Age-related macular degeneration (AMD) is the leading cause of irreversible blindness in the elderly, affecting approximately 8.7 % of individuals over 55 years old. Increasing evidence suggests that lipid metabolism plays a significant role in AMD pathogenesis, yet the causal relationships remain unclear. This study aims to elucidate the causal relationship between lipid metabolites and AMD using Mendelian randomization (MR) methodology.

Methods

A two-sample MR analysis was conducted to explore the associations between specific lipid metabolites (such as bile acids, fatty acids, sphingolipids, and steroid hormones) and the incidence of AMD, as well as the potential causal effect of AMD on these lipid metabolites.

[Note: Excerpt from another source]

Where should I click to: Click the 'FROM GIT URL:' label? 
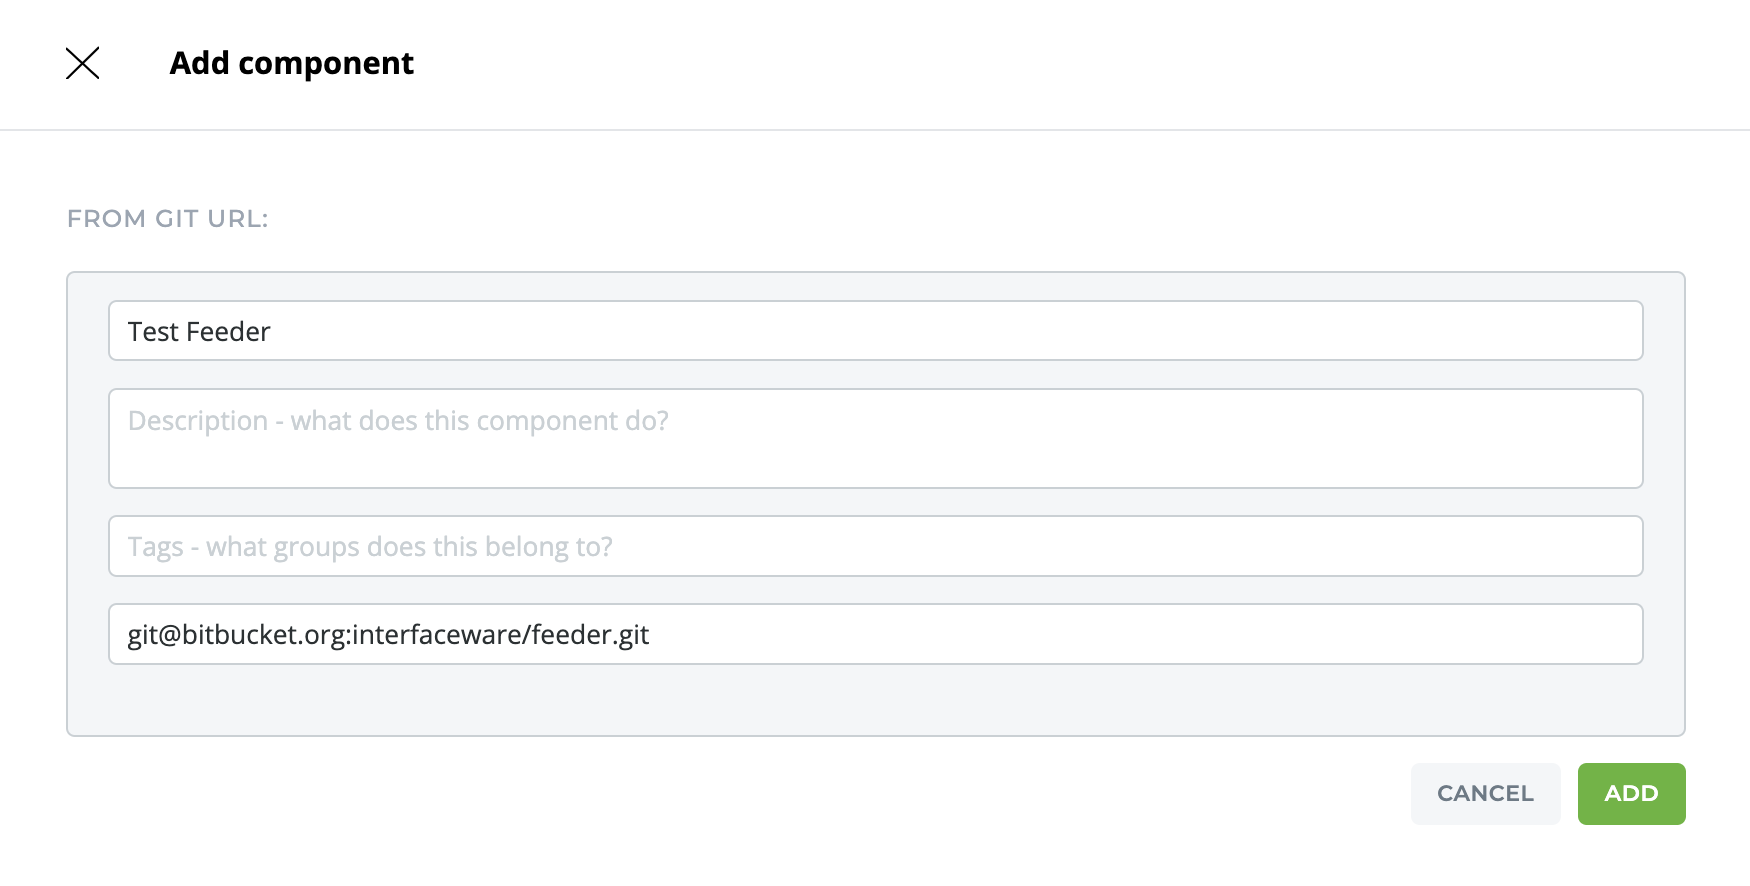pos(167,219)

Genetic variants significantly associated with these lipid metabolites were selected as instrumental variables (IVs). Data for AMD and lipid metabolites were sourced from the IEU GWAS database, covering over 209,000 cases and >16 million single nucleotide polymorphisms (SNPs). The MR analysis employed inverse-variance weighted (IVW), MR-Egger regression, and weighted median methods to estimate causal relationships and address potential pleiotropy and heterogeneity.

Results

IVW analysis revealed significant associations between several lipid metabolites and AMD. Specifically, higher levels of laurate were found to increase the risk of AMD by 3.532 times (OR = 3.532, 95%CI 1.498–8.328, P < 0.010). In contrast, dehydroepiandrosterone sulfate (DHEA-S) (OR = 0.551, 95%CI 0.311–0.977, P = 0.042) and palmitoyl sphingomyelin (OR = 0.213, 95%CI 0.053–0.863, P = 0.030) were protective, with DHEA-S and palmitoyl sphingomyelin levels reducing the risk of AMD by 44.9 % and 78.7 %, respectively. Sensitivity analyses using MR-Egger and weighted median methods supported these findings, highlighting consistent trends across different analytical approaches.

Conclusion

By clarifying these causal relationships, this research aims to provide insights that could inform the development of therapeutic strategies targeting lipid metabolism, ultimately improving outcomes for individuals at risk of AMD.